# 2450 vs 210r



## gibbs296 (Jun 22, 2014)

So my 2450 was going to be one of my go to machines. I installed new paddles, scraper bar, and it kinda sucks. The issue I have is in its paddle to ground clearance. The 210r and powerlight both pull forward nicely. Not my 2450. Wrong paddles? Older design? Any thoughts?


----------



## aldfam4 (Dec 25, 2016)

gibbs296 said:


> So my 2450 was going to be one of my go to machines. I installed new paddles, scraper bar, and it kinda sucks. The issue I have is in its paddle to ground clearance. The 210r and powerlight both pull forward nicely. Not my 2450. Wrong paddles? Older design? Any thoughts?
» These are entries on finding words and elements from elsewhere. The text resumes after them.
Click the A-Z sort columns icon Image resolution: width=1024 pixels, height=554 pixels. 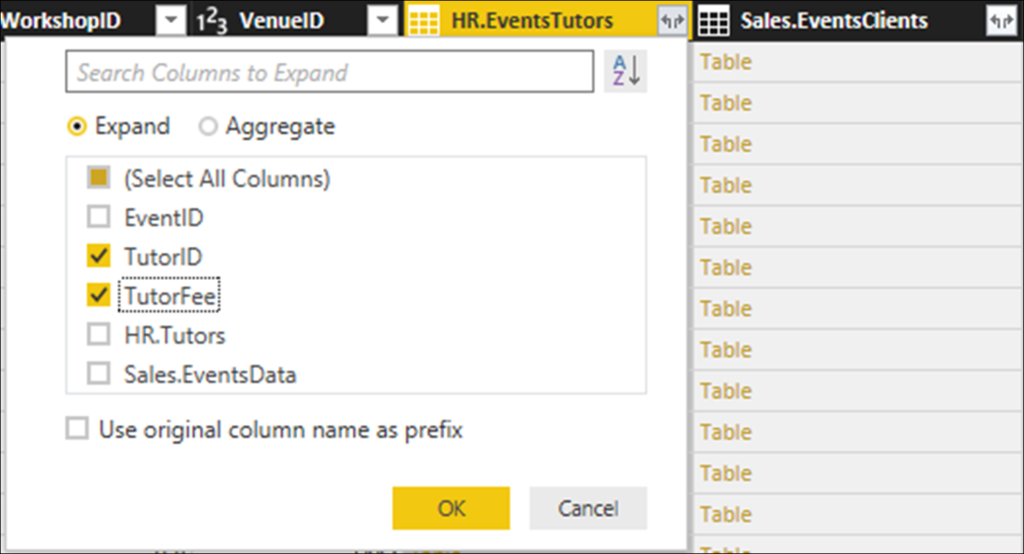pyautogui.click(x=626, y=73)
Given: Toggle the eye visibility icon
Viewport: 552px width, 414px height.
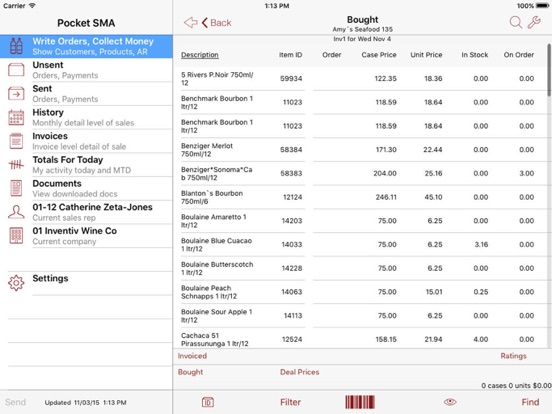Looking at the screenshot, I should pos(450,402).
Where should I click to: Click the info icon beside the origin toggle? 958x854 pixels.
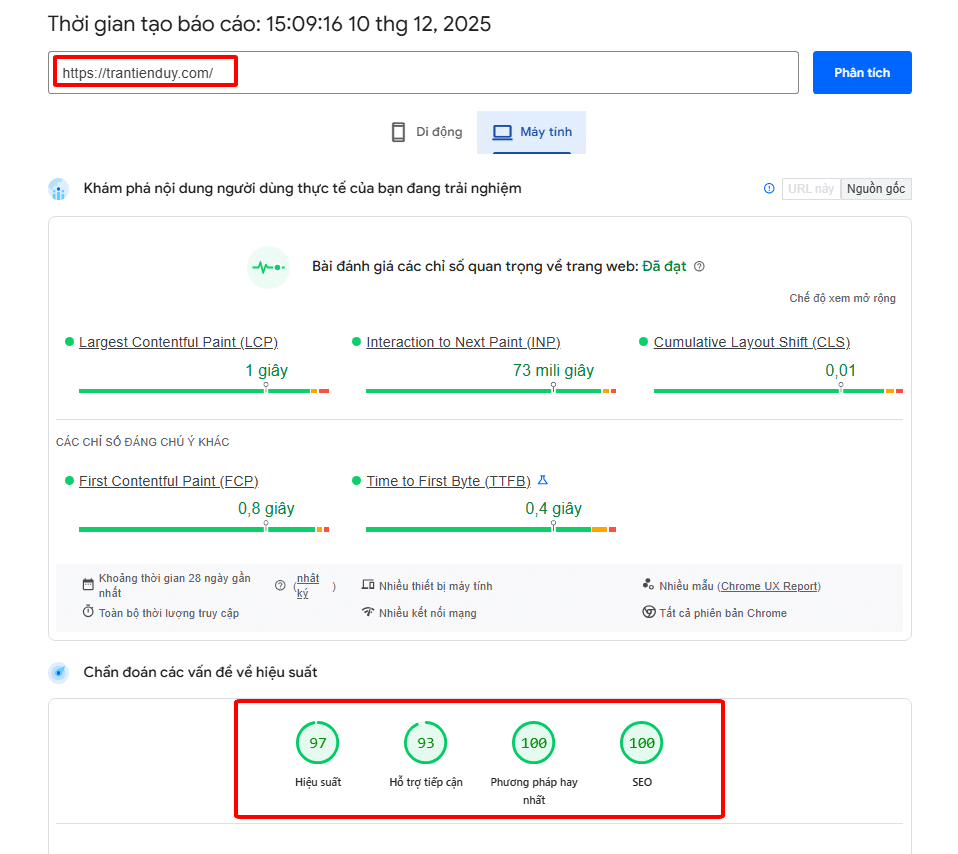coord(768,188)
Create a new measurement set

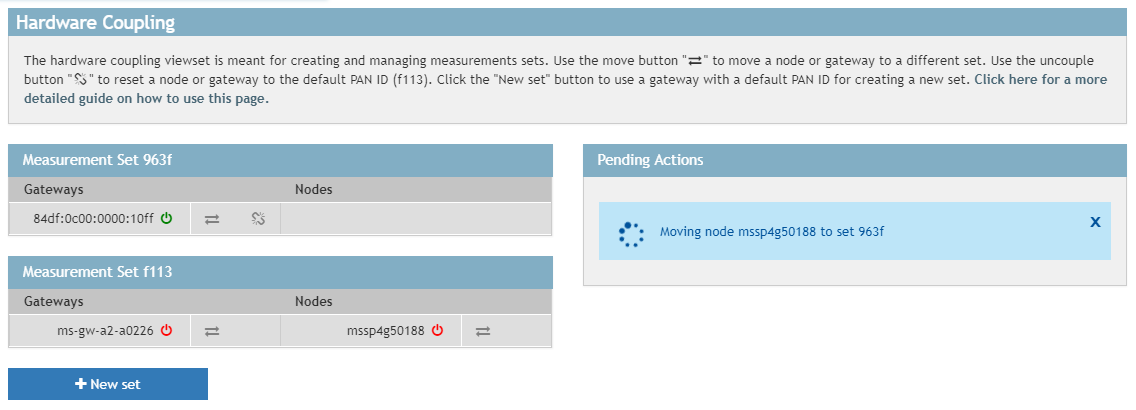108,384
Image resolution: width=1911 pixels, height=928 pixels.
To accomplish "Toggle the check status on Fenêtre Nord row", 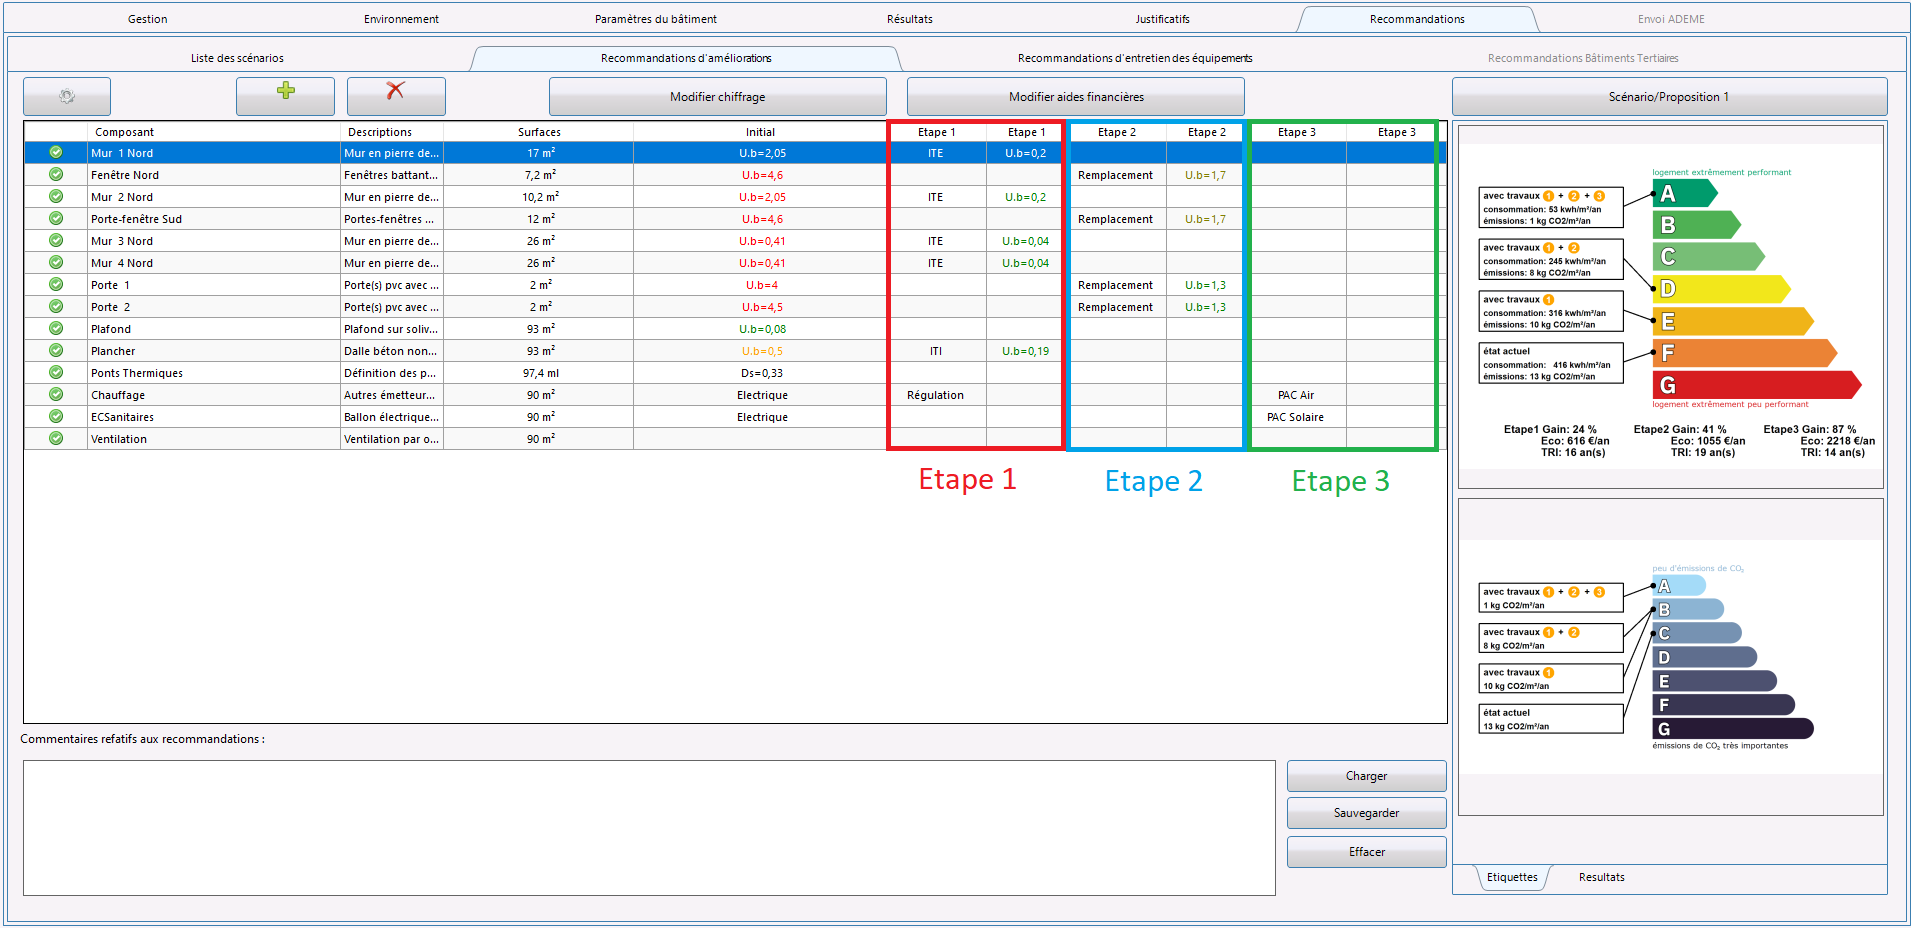I will [55, 174].
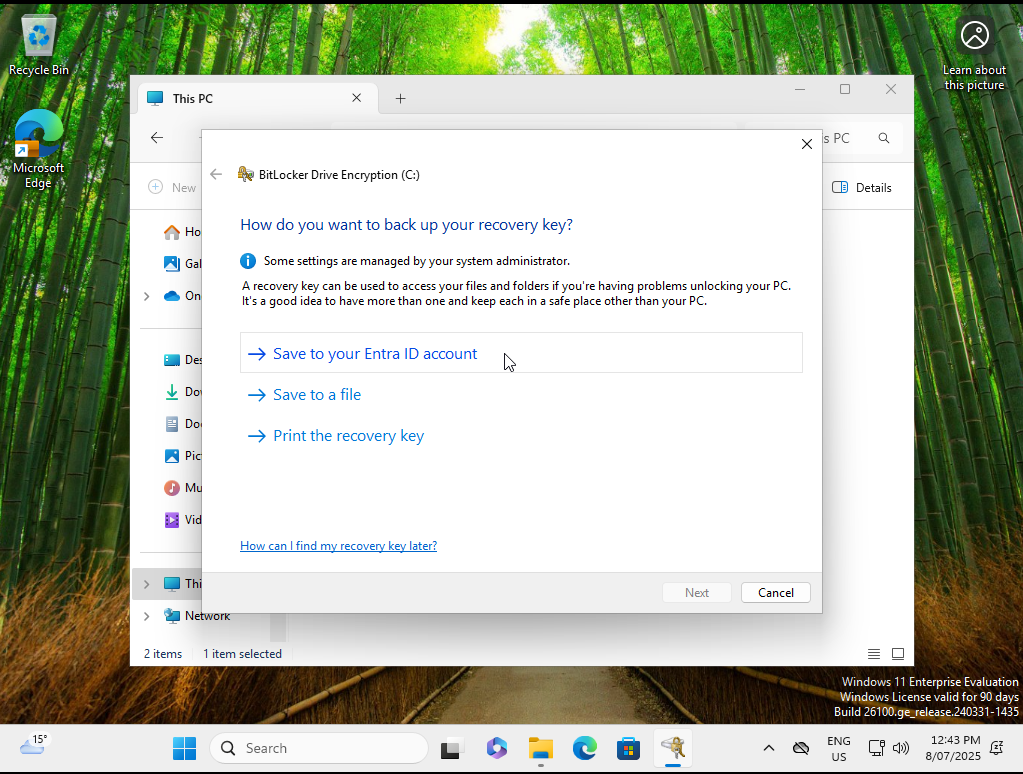Click the BitLocker wizard back arrow
Viewport: 1023px width, 774px height.
tap(216, 174)
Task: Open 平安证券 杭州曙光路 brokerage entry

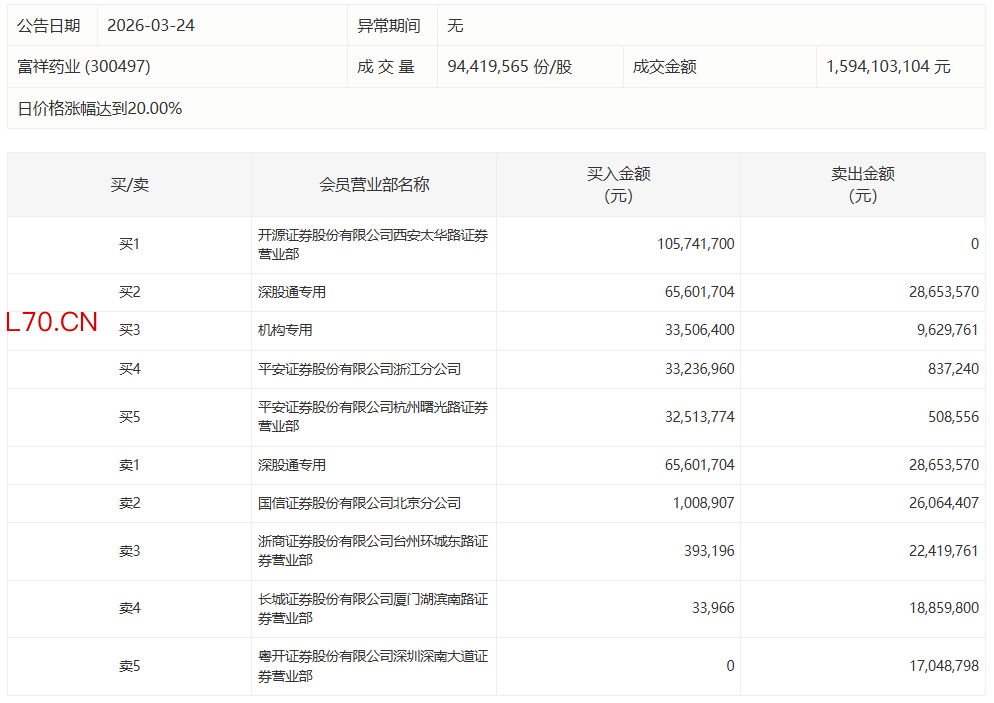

I thought all single stage machines operated on the paddles pulling the machine forward from making contact with the ground and basically scraping the driveway clean. If this isn't happening, something is wrong.


----------



## Kiss4aFrog (Nov 3, 2013)

What part number paddle and scraper did you install ??
There isn't any adjustment as the scraper just bolts on so it would seem it would need to be something in the fit between those two parts. With new paddles it should clean to the surface and slightly pull itself.
Any chance you have something worn in the wheels, wheel axle, axle mount allowing the machine to lean back more than it should ??

.


----------



## toms (Nov 17, 2017)

On my 3650 you have to tilt the machine slightly forward for the paddles to pull it up the driveway.


----------



## detdrbuzzard (Jan 20, 2012)

I had some aftermarket paddles on my 2450 that was causing problems. they are worn out ( wore out fast too ) now so i'm going to get a set of OEM paddles soon


----------